S’il faut tout expliquer, voici la justification du double épilogue. Le premier suggère ce qui, malheureusement, aurait pu et pourrait arriver. Le second propose ce qui est à espérer.
A propos de ces quatre points, ajoutons ceci : en Algérie, les lecteurs et lectrices du journal national, dans lequel la nouvelle a été publiée, ont convenablement compris, sans avoir besoin d’éclaircissements.
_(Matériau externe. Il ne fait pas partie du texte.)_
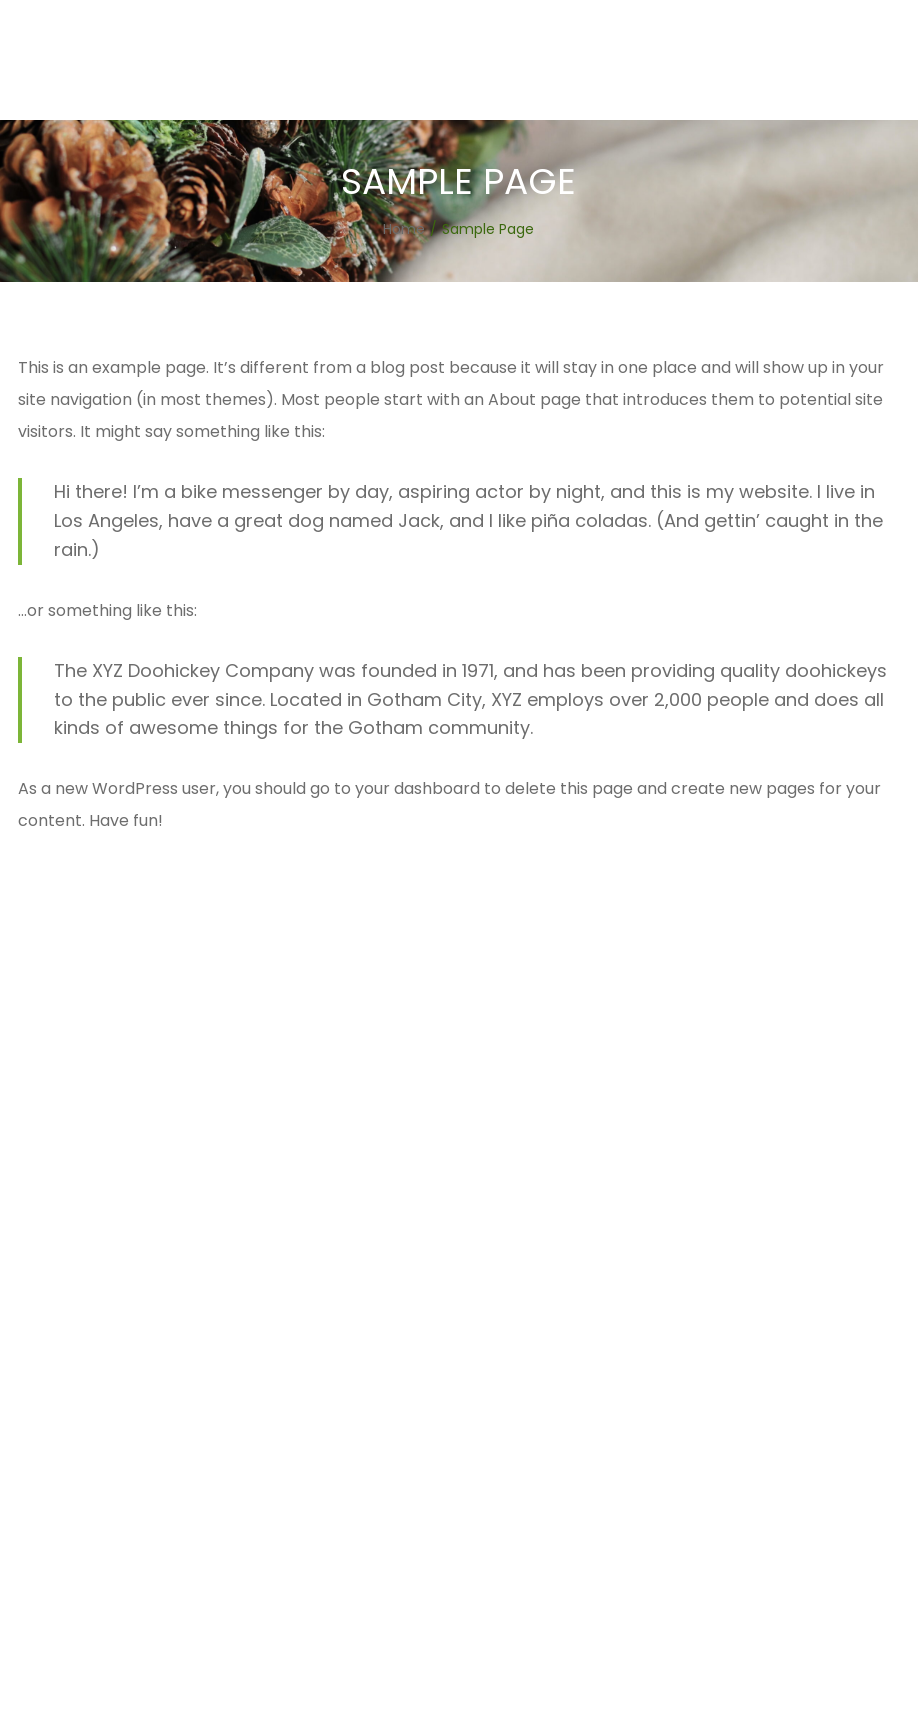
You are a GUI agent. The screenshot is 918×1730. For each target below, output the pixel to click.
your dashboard (417, 788)
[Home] (404, 229)
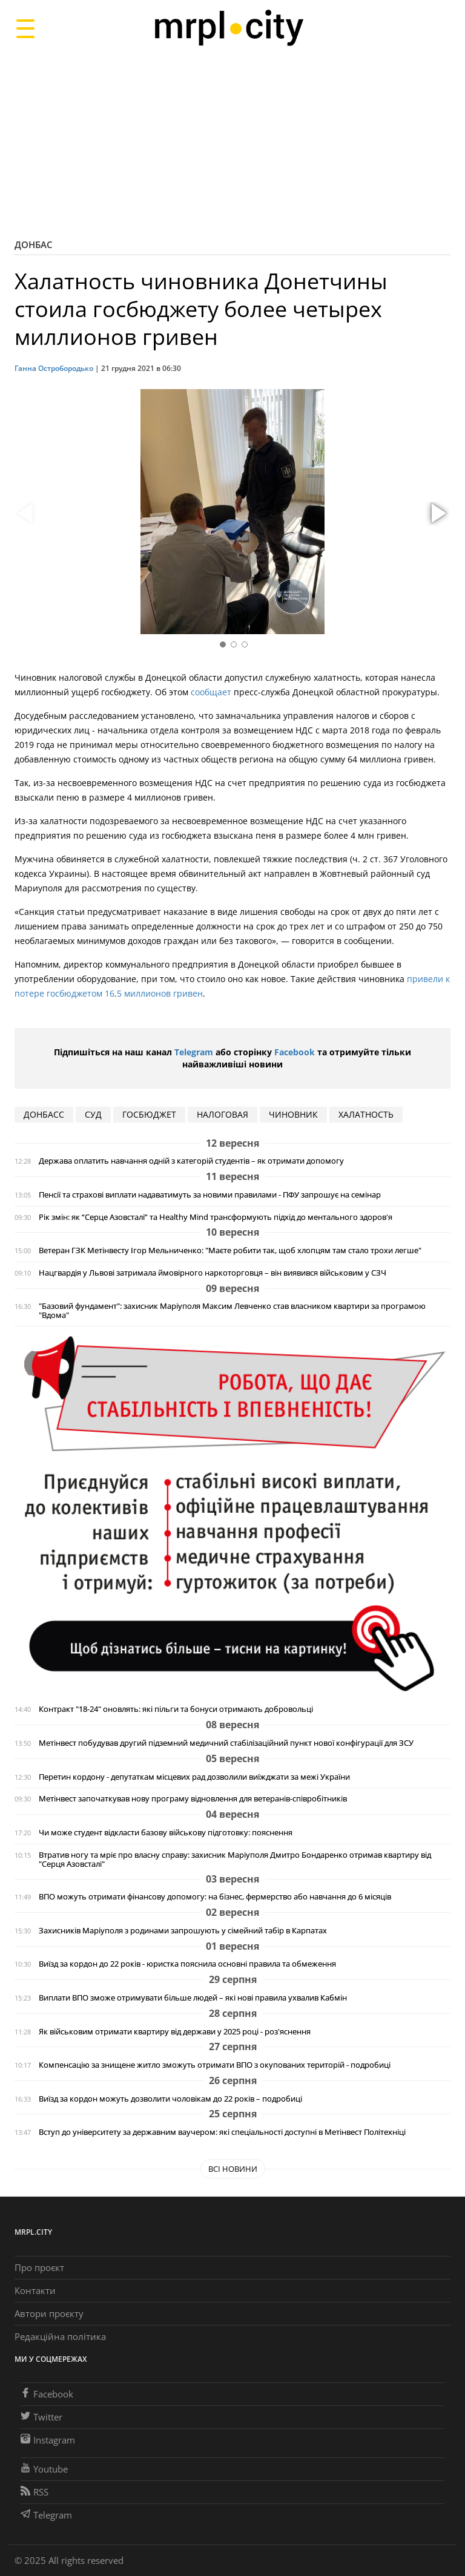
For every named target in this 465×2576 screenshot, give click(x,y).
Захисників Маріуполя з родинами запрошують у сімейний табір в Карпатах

Ceci étant dit, en proposant ma nouvelle à LA, je ne m’attendais pas aux jugements que je viens d’éclaircir. En effet, j’estime ce site non pas uniquement parce que j’y propose mes textes, mais d’abord parce que j’en suis un auditeur assidu. J’y trouve matière à réchauffer le cœur et à enrichir l’esprit. Qu’il me soit permis donc d’exprimer ma reconnaissance à toutes celles et tous ceux qui y contribuent, sans exception aucune. Et que les malentendus soient l’occasion d’éclaircir davantage nos connaissances, en se libérant de toute forme d’ethnocentrisme (qu’il soit occidentaliste ou orientaliste), au sujet de tous les peuples de cette planète, et de leurs littératures. N’est-ce pas là que résident l’authentique humanité, donc le vrai humanisme ? Par ma nouvelle, j’ai espéré y contribuer. Et je suis reconnaissant à Cocotte de l’avoir appréciée au point de désirer la mettre à la disposition de LA.